* Word and element pointing entries
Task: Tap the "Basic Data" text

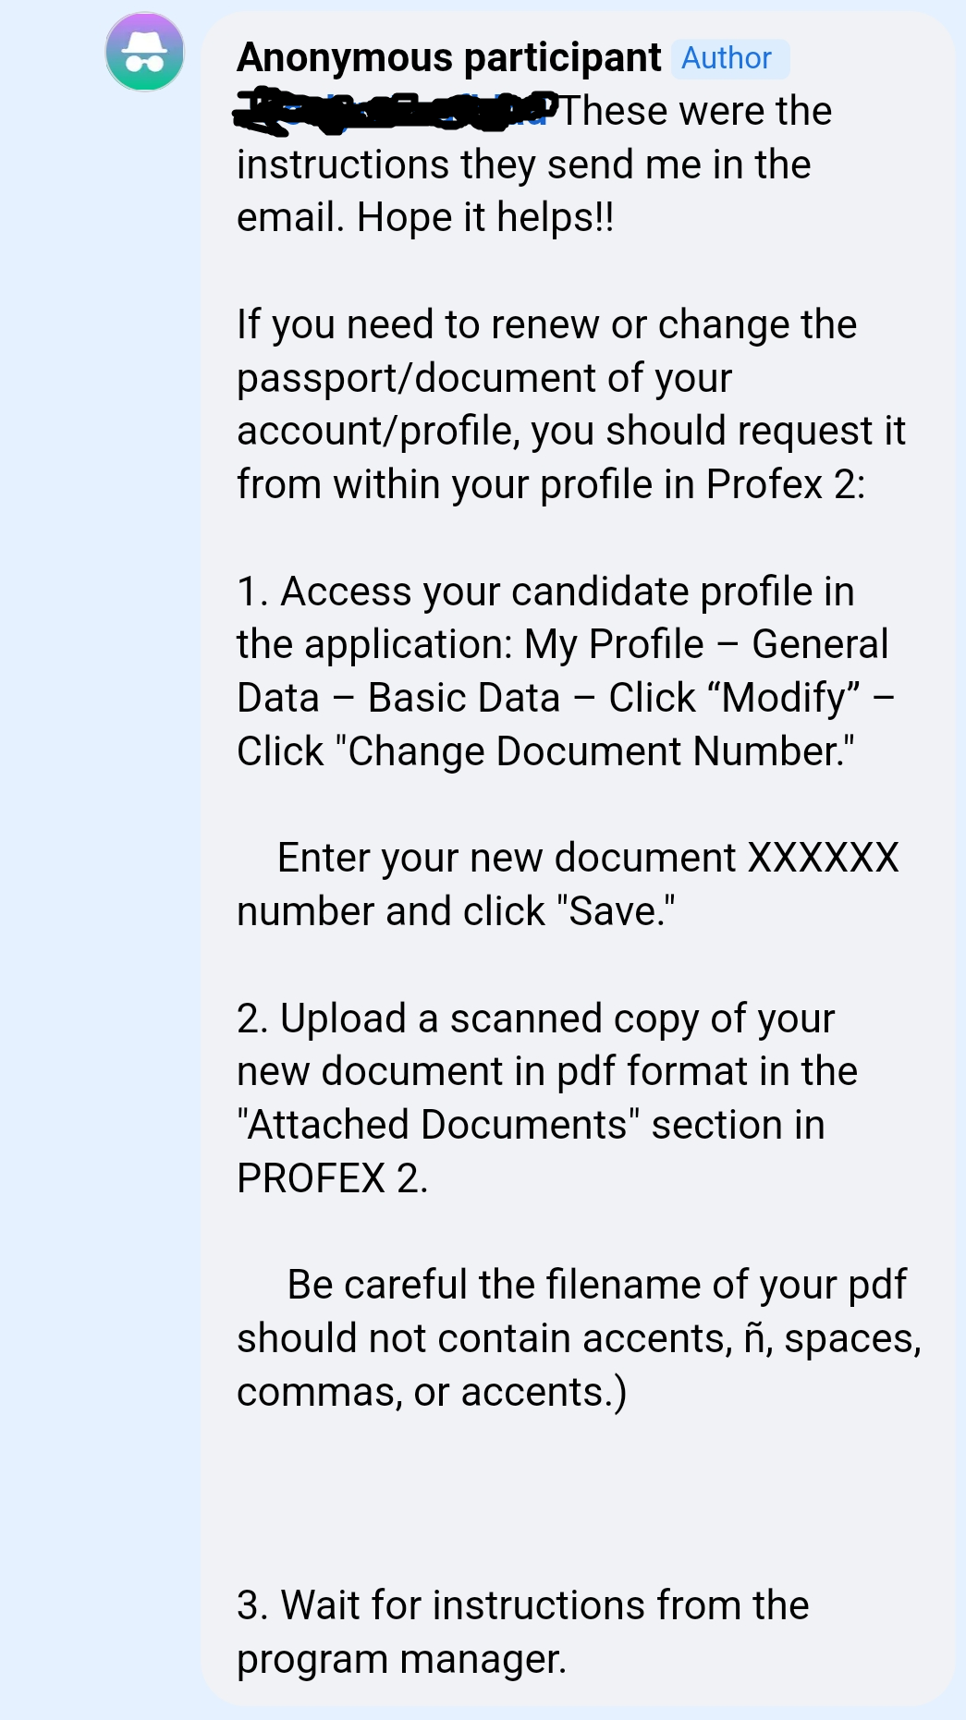Action: 463,698
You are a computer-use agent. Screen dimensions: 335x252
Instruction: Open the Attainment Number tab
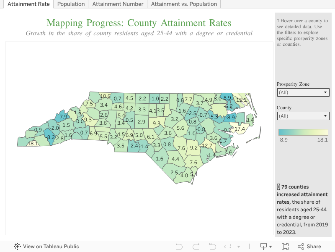118,4
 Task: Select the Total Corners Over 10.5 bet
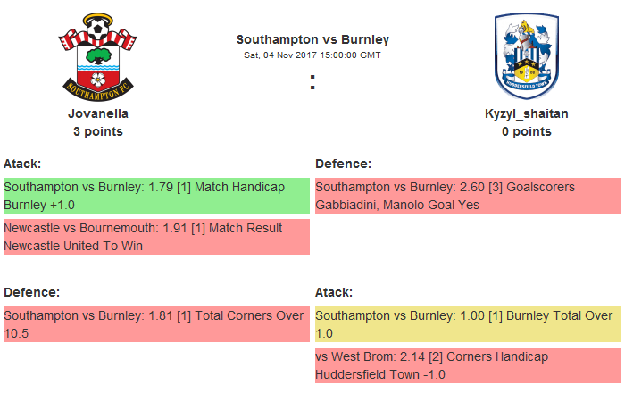[156, 324]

* Requirement
Copy out every line of the rows above word for word, leaving out the pictures.

* Response for this exercise
Task: Tap the "Basic Data" text

Action: 463,698
You are a computer-use agent. Screen dimensions: 335x252
Instruction: Open the Attainment Number tab
118,4
 Task: Select the Total Corners Over 10.5 bet
[156, 324]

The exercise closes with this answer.